■ TASKS AND EXERCISES:
1 - Update the section of the commit diff that begins at the words "and not (meta" and ends after "its filename ID.", putting "permit_admin" wherever "allow_admin" appears.
2 - List every parameter that the commit diff gives for the function _upload_owner_allowed.

■ EXTRACTED TEXT:
Enforce owner checks for upload attachments

This commit is contained in:
Duarte Antunes
2026-06-01 08:47:48 +01:00
committed by GitHub
parent 8874a11baf
commit e77d87fa80
6 changed files with 352 additions and 59 deletions
+66 -17
View File
@@ -3,6 +3,8 @@
"""Document routes — CRUD for living documents with version history."""
import logging
import os
import re
from typing import Dict, Any, Optional
from fastapi import HTTPException
@@ -12,6 +14,7 @@ from core.database import Document, DocumentVersion
from core.database import Session as DbSession
logger = logging.getLogger(__name__)
_UPLOAD_ID_RE = re.compile(r"^[0-9a-fA-F]{32}\.[A-Za-z0-9]+$")
# ---- Request schemas ----
@@ -126,40 +129,86 @@ def _slug(name: str) -> str:
_PDF_RENDER_SCALE = 2.0
def _locate_upload(upload_dir: str, file_id: str):
def _upload_path_inside(upload_dir: str, path: str) -> bool:
base = os.path.realpath(upload_dir)
p = os.path.realpath(path)
try:
return os.path.commonpath([base, p]) == base
except Exception:
return False
def _upload_owner_allowed(
meta: Optional[dict],
user: Optional[str],
auth_manager=None,
allow_admin: bool = True,
) -> bool:
if not user:
return (
not bool(auth_manager and getattr(auth_manager, "is_configured", False))
and not (meta and meta.get("owner") is not None)
)
if allow_admin and auth_manager and hasattr(auth_manager, "is_admin"):
try:
if auth_manager.is_admin(user):
return True
except Exception:
pass
return bool(meta and meta.get("owner") == user)
def _locate_upload(upload_dir: str, file_id: str, owner: Optional[str] = None, auth_manager=None):
"""Find an upload by its filename ID.
Lookup order:
1. Direct hit at `upload_dir/file_id` (very small deployments).
2. The `uploads.json` index that `UploadHandler.save_upload` maintains —
maps file_hash → metadata containing the full path. O(1) once loaded.
1. The `uploads.json` index that `UploadHandler.save_upload` maintains,
so owner can be verified before a document reads the source file.
2. Direct hit at `upload_dir/file_id` (very small deployments).
3. Fallback: `os.walk` the date-bucketed tree. Slow on large stores;
only triggers for legacy uploads recorded before the index existed.

Records from a data source:
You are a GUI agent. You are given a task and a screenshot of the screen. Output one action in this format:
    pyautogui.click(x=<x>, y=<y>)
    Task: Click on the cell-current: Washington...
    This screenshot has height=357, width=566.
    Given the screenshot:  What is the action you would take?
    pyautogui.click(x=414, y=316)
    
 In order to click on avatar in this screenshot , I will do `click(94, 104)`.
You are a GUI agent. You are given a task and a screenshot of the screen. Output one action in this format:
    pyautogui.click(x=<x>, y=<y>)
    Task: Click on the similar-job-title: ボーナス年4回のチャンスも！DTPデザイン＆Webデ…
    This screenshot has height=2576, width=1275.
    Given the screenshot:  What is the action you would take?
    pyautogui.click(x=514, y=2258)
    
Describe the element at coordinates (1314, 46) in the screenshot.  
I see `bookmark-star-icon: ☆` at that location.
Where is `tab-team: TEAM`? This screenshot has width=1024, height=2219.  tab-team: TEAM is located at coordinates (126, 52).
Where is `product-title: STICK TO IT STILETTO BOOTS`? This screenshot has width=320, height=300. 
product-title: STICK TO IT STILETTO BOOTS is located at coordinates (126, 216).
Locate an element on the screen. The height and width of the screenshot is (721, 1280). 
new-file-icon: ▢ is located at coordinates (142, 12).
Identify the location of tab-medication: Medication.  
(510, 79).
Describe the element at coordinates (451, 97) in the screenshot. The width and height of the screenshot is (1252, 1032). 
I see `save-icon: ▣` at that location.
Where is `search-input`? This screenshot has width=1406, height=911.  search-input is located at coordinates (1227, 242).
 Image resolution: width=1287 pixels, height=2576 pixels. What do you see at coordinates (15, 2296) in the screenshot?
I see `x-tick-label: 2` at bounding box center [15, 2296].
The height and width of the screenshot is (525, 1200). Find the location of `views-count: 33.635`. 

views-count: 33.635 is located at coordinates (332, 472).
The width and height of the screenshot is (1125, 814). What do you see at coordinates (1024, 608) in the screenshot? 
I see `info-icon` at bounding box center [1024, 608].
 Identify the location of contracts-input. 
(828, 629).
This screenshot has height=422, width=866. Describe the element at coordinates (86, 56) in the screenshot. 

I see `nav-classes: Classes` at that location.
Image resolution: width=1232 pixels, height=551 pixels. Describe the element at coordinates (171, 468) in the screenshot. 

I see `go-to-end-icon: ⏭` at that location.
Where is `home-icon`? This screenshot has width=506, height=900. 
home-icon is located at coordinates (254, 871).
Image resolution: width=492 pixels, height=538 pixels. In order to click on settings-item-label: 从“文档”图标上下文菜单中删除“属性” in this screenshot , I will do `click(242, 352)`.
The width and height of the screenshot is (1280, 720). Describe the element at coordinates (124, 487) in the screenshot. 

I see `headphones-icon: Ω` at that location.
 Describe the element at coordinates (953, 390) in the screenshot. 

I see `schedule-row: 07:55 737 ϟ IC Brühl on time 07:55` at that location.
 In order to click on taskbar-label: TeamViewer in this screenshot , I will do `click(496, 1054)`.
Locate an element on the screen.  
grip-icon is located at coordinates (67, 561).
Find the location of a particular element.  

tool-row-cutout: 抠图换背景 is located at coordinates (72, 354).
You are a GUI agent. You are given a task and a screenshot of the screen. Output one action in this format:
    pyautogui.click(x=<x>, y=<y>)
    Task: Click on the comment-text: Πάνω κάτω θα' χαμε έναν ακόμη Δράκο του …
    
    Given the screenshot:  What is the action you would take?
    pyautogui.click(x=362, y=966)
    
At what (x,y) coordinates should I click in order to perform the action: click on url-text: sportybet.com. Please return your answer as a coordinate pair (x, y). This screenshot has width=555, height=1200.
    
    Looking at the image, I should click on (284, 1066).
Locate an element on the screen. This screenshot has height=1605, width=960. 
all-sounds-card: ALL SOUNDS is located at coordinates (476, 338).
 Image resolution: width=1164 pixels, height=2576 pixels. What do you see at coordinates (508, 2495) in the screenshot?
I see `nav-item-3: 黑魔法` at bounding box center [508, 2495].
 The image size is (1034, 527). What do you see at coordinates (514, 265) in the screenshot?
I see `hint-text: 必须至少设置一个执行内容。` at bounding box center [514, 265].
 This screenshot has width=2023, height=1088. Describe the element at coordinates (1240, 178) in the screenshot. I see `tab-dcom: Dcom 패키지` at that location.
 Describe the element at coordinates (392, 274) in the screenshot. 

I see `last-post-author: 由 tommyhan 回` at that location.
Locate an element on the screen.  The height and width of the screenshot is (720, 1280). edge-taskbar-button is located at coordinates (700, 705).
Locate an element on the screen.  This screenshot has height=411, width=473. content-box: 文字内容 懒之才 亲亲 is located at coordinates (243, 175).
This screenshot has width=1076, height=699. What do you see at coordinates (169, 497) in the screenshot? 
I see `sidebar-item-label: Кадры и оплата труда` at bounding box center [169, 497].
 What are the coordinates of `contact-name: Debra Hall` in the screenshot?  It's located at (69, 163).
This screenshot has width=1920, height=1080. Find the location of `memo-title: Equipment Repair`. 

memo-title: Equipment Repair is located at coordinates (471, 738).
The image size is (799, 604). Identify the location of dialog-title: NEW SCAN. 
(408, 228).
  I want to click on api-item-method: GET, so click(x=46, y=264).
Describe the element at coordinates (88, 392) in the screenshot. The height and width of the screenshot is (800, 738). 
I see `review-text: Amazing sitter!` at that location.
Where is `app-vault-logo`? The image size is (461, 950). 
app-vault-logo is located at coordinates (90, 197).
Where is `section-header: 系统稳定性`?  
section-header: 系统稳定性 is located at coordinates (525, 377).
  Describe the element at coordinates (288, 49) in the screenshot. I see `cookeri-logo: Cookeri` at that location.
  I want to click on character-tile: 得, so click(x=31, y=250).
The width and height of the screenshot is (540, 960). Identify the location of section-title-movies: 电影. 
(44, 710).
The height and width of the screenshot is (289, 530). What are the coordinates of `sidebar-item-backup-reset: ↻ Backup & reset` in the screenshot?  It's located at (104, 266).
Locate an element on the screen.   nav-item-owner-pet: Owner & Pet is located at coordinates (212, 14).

■ SOLUTIONS BELOW:
1 -
and not (meta and meta.get("owner") is not None)
)
if permit_admin and auth_manager and hasattr(auth_manager, "is_admin"):
try:
if auth_manager.is_admin(user):
return True
except Exception:
pass
return bool(meta and meta.get("owner") == user)
def _locate_upload(upload_dir: str, file_id: str, owner: Optional[str] = None, auth_manager=None):
"""Find an upload by its filename ID.

2 - meta, user, auth_manager, allow_admin